365051 New Approaches to Interrogate and Engineer Complex Biocatalytic Networks
I hope to run a multidisciplinary research group that employs novel theoretical and experimental approaches to interrogate and engineer biochemical systems of relevance to human health, energy, and the environment. My research program will have three broad goals: (i) to develop methods for controlling, studying, and altering enzyme activities of metabolic relevance, (ii) to employ those methods to answer fundamental questions of human disease, cellular metabolism, and molecular recognition, and (iii) to apply those methods, and correspondingly evolved theories, to develop novel enzyme inhibitors and to engineer metabolic networks.

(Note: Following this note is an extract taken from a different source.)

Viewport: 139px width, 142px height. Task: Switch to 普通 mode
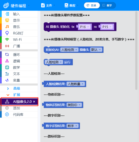(92, 6)
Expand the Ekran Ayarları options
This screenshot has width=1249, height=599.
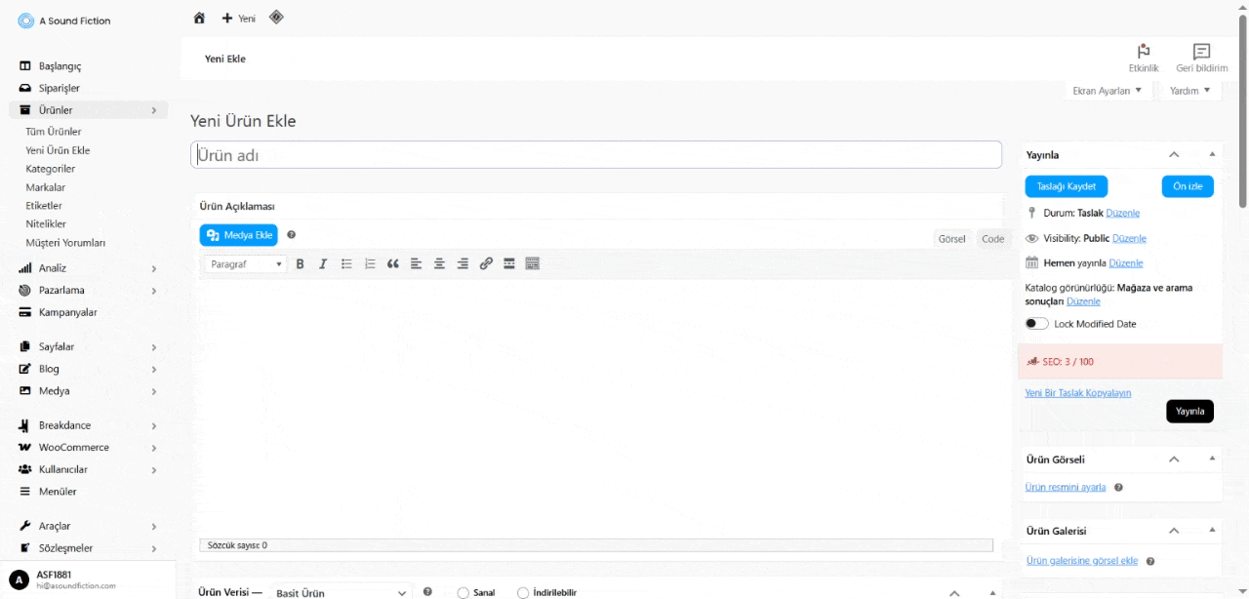coord(1107,91)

My lab will employ concepts and techniques from protein engineering, catalysis, nanotechnology, synthetic biology, and applied mathematics. Our work will range in scope from highly applied (e.g. the development of a new biochemical sensor or an improved metabolic pathway) to highly theoretical (e.g. the use of dynamical systems theory to identify patterns in social networks or ecosystem dynamics that apply to the differentiation of cells or to the behavior of systems of mutually interacting biocatalytic species).
With this presentation, I will describe a few proposed projects consistent with these plans. Examples include (i) optical systems for spatiotemporal control of enzyme activity in vivo, (ii) metamaterials-based strategies for evolving enzymes for synthetic metabolic networks, and (iii) enzymatic evolution of small molecules to inhibit pathologically relevant enzymes.